Smart meter billing uses digital reads, limits estimates, and may trigger catch-up charges after reading suspensions.

✅ COVID-19 reading pause led to estimated bills and later catch-ups

✅ Smart meters reduce reliance on estimated billing errors

✅ Customers can seek payment plans and bill reviews

 

A Nova Scotia senior says she couldn't believe her eyes when she opened her most recent power bill. 

Gloria Chu was billed $666 -- more than double what she normally pays, and similar spikes such as rising electricity bills in Calgary have drawn attention.

As someone who always pays her bi-monthly Nova Scotia Power bill in full and on time, Chu couldn't believe it.

According to her bill, her electricity usage almost tripled during the month of May, compared to last year, and is even more than it was last winter, and with some utilities exploring seasonal power rates customers may see confusing swings.

She insists she and her husband aren't doing anything differently -- but one thing has changed.

"I have had a problem since they put the smart meter in," said Chu, who lives in Upper Gulf Shore, N.S.

Chu got a big bill right after the meter was installed in January, too.
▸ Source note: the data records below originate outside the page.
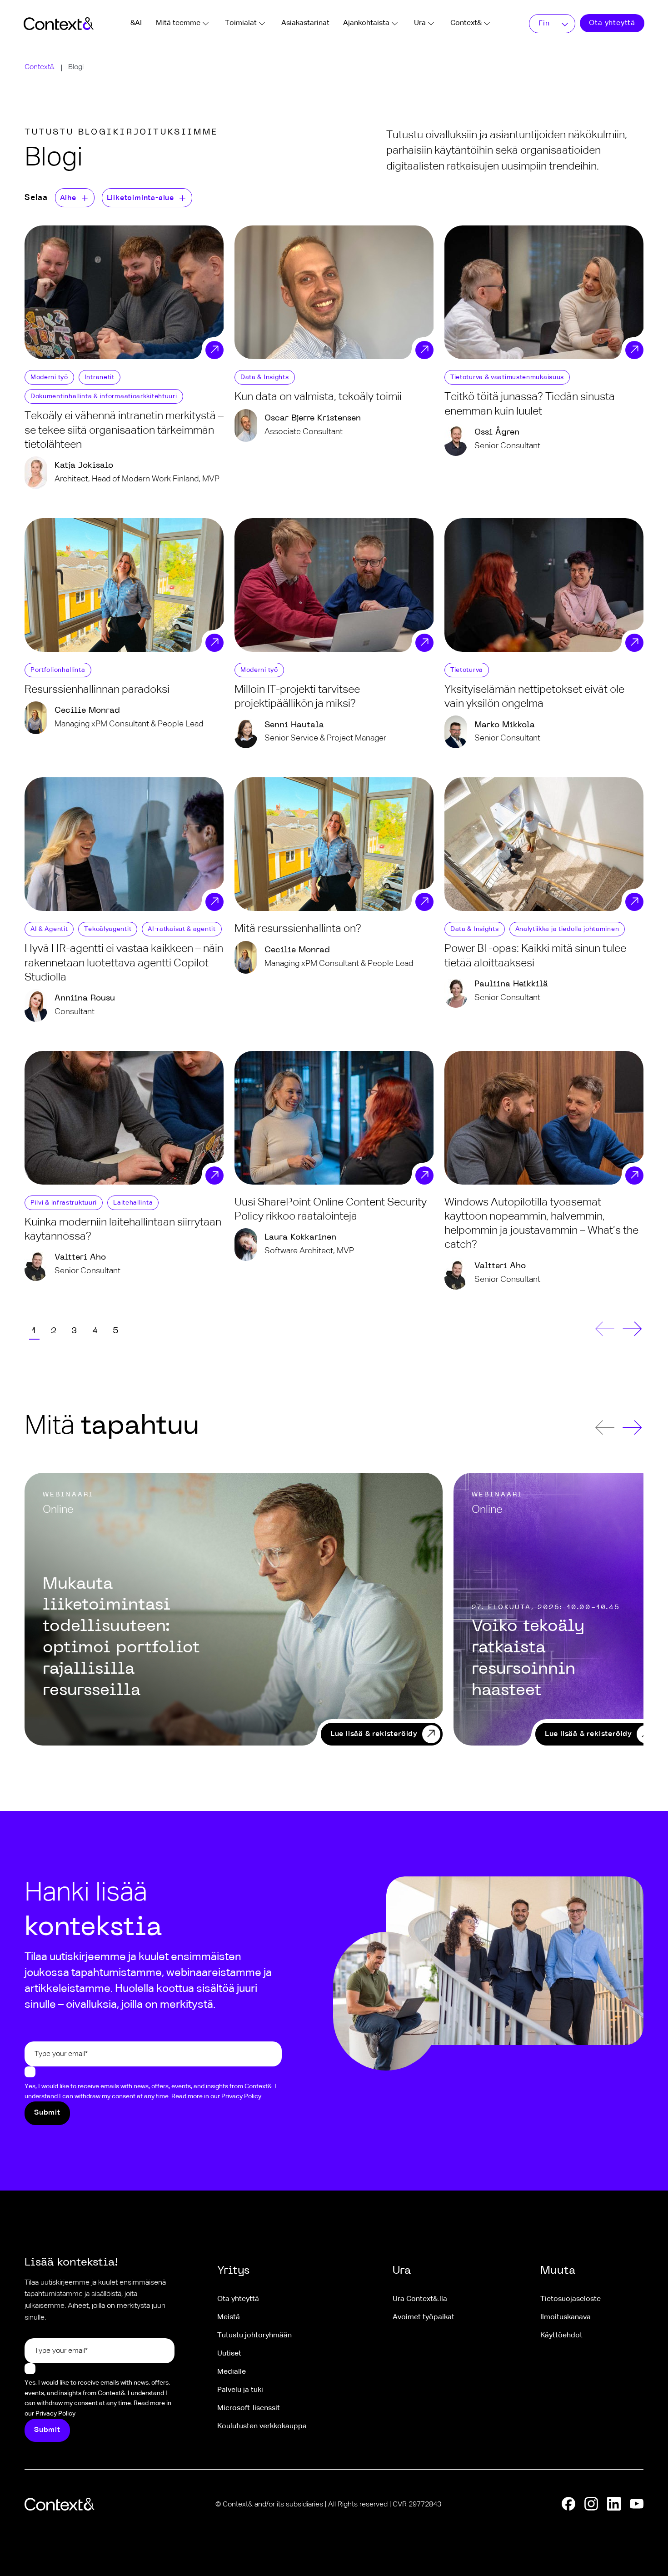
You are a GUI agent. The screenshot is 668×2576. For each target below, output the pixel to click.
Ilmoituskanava (565, 2317)
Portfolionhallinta (57, 670)
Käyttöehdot (561, 2335)
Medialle (231, 2372)
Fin (543, 23)
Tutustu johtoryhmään (254, 2335)
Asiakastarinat (305, 23)
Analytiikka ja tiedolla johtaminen (567, 929)
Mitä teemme (178, 23)
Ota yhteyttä (612, 23)
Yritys (233, 2271)
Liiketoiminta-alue (140, 198)
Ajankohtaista (366, 23)
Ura (420, 23)
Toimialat (241, 23)
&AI (136, 23)
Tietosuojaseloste (570, 2299)
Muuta (557, 2271)
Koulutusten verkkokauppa (262, 2426)
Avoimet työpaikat (423, 2317)
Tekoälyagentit (107, 929)
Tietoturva (466, 670)
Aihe (68, 198)
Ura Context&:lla (420, 2299)
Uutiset (229, 2353)
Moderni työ (49, 377)
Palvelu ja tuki (240, 2390)
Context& (466, 23)
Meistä (228, 2317)
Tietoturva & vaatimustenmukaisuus (507, 377)
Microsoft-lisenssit (248, 2408)
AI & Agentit (49, 929)
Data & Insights (264, 377)
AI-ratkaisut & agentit (181, 929)
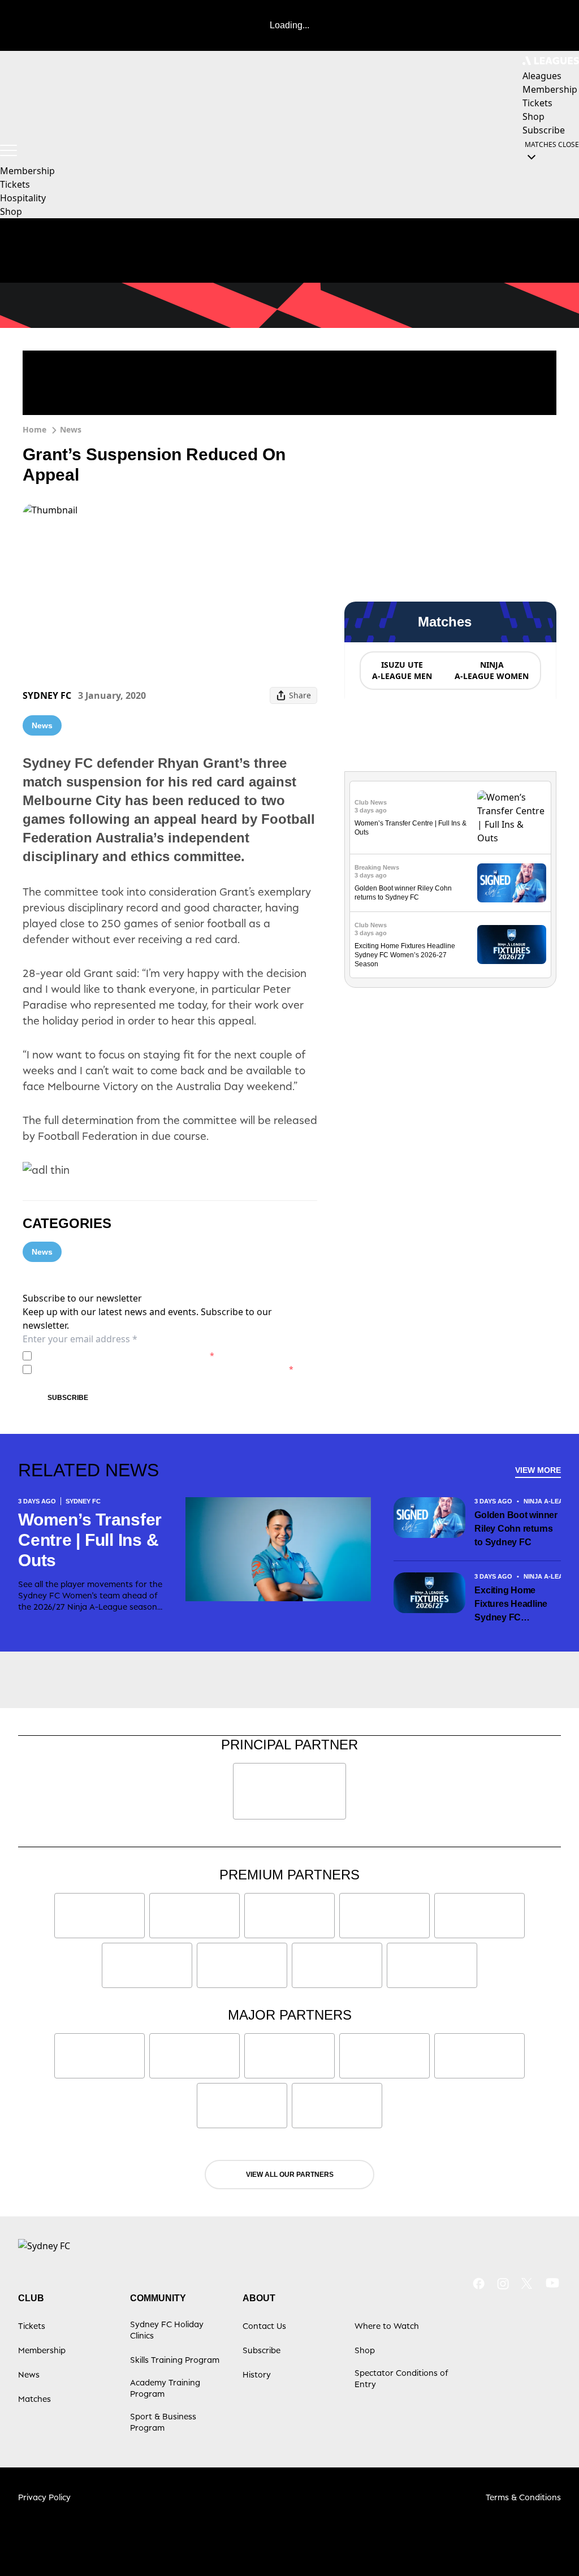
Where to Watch (387, 2326)
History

That one was more than $530.

She paid it, but couldn't understand why it was so high.

As for this bill, she says she just can't afford it, especially amid a recently approved 14% rate hike in Nova Scotia.

"That's all of my CPP," Chu said. "Actually, it's more than my CPP."

Chu says a neighbor up the road who also has a smart meter had her bill double, too. In nearby Pugwash, she says some residents have seen an increase of about $20-$30.

Nova Scotia Power had put a pause on installing smart meters because of the COVID-19 pandemic, but it has resumed as of June 1, with the goal of upgrading 500,000 meters by 2021, even as in other provinces customers have faced fees for refusing smart meters during similar rollouts.

In this case, the utility says it's not the meter that's the problem, and notes that in New Brunswick some old meters gave away free electricity even as the pandemic forced Nova Scotia Power to suspend meter readings for two months.

"As a result, every one of our customers in Nova Scotia received an estimated bill," said Jennifer parker, Nova Scotia Power's director of customer care.

The utility estimated Chu's bill at $182 -- less than she normally pays -- so her latest bill is considered a catch-up bill after meter readings resumed last month.

Parker admits how estimates are calculated isn't perfect.

"There would be a lot of customers who probably had a more accurate bill because of the way that we estimate, and that's actually one of things that smart meters will get rid of, is that we won't need to do estimated billing," Parker said.

Chu isn't quite convinced.

"It is pretty smart for the power company, but it's not smart for us," she said with a laugh.

Nova Scotia Power has put a hold on her bill and says it will work with Chu on an affordable solution, though the province cannot order the utility to lower rates which limits what can be offered.

She just hopes to never see a big bill like this again, while elsewhere in Newfoundland and Labrador a lump-sum electricity credit is being provided to help customers.